___ PAGE EXCERPT

We are developing almost everything you can think of: patterns made with water-based printing (designed by Sasa Kladnik), natural embroideries, etc. All of this is copyrighted work. We have only 2-5 colors in a season that we can use, so when I start designing clothing, I have to first check what materials are available. We are collaborating with some small, but very good companies like Ercigoj Art Embroidery and others that share the same values as Terra Urbana such as fair trade production, sustainability, responsibility, ethics, and a commitment to high quality.
Apple skin isn’t the only edible/waste material you use, you also utilize fish leather. How do you treat this material? How do you transform it into a beautiful garment?
Fish leather is a different story. Fish skin is limited by its size and it’s very expensive. For me though, it represents a good substitute for a snake or crocodile skin for those customers who wouldn’t otherwise care about endangered species. It’s a good alternative until we invent something not made from animals with the same texture. The material comes from fish caught in the sea or farmed for food. Not a single hide in the tannery comes from an animal bred for its skin. If not used, the skins simply dissolve. It’s difficult for use in clothing, so I use it more for details like the collar of a vest. In the future, we will also make accessories and bags.

______
___ DATA

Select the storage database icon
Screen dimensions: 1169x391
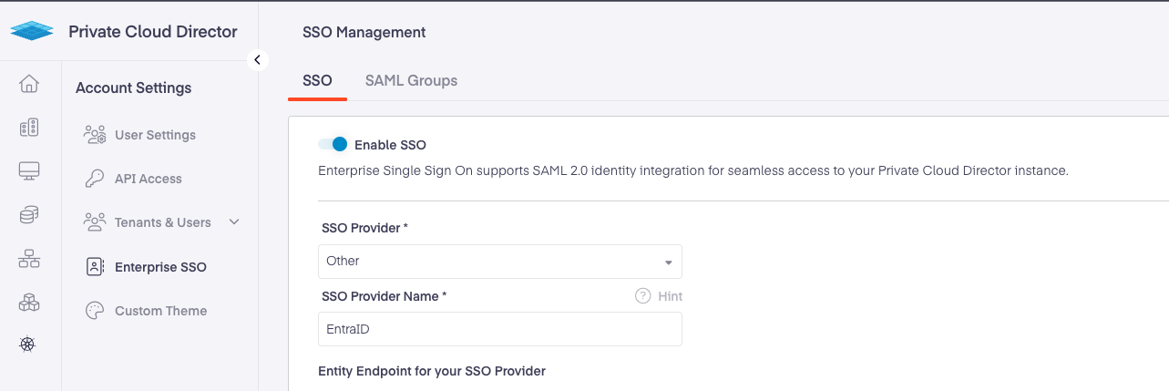(29, 214)
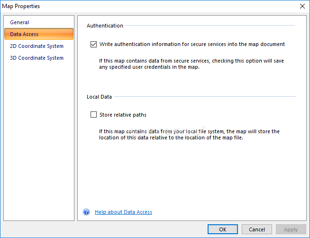Select the Data Access page
The image size is (310, 238).
coord(39,34)
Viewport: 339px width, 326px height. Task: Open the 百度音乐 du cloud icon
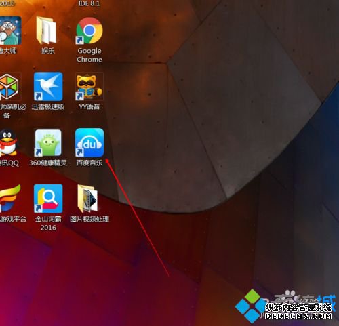tap(89, 142)

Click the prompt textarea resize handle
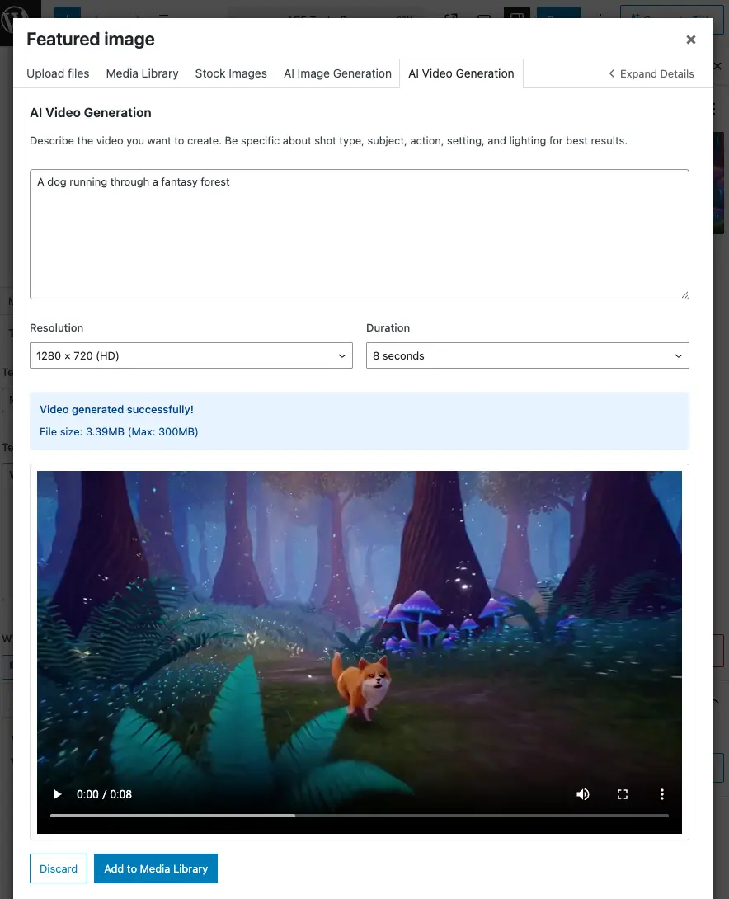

______

■ **ACTIVITY**:
Duplicate, word for word, the portion of the interview on sustainable clothing materials above that opens with the words containing "Apple skin isn’t" and closes with "accessories and bags.".

■ **EXERCISE RESPONSE**:
Apple skin isn’t the only edible/waste material you use, you also utilize fish leather. How do you treat this material? How do you transform it into a beautiful garment?
Fish leather is a different story. Fish skin is limited by its size and it’s very expensive. For me though, it represents a good substitute for a snake or crocodile skin for those customers who wouldn’t otherwise care about endangered species. It’s a good alternative until we invent something not made from animals with the same texture. The material comes from fish caught in the sea or farmed for food. Not a single hide in the tannery comes from an animal bred for its skin. If not used, the skins simply dissolve. It’s difficult for use in clothing, so I use it more for details like the collar of a vest. In the future, we will also make accessories and bags.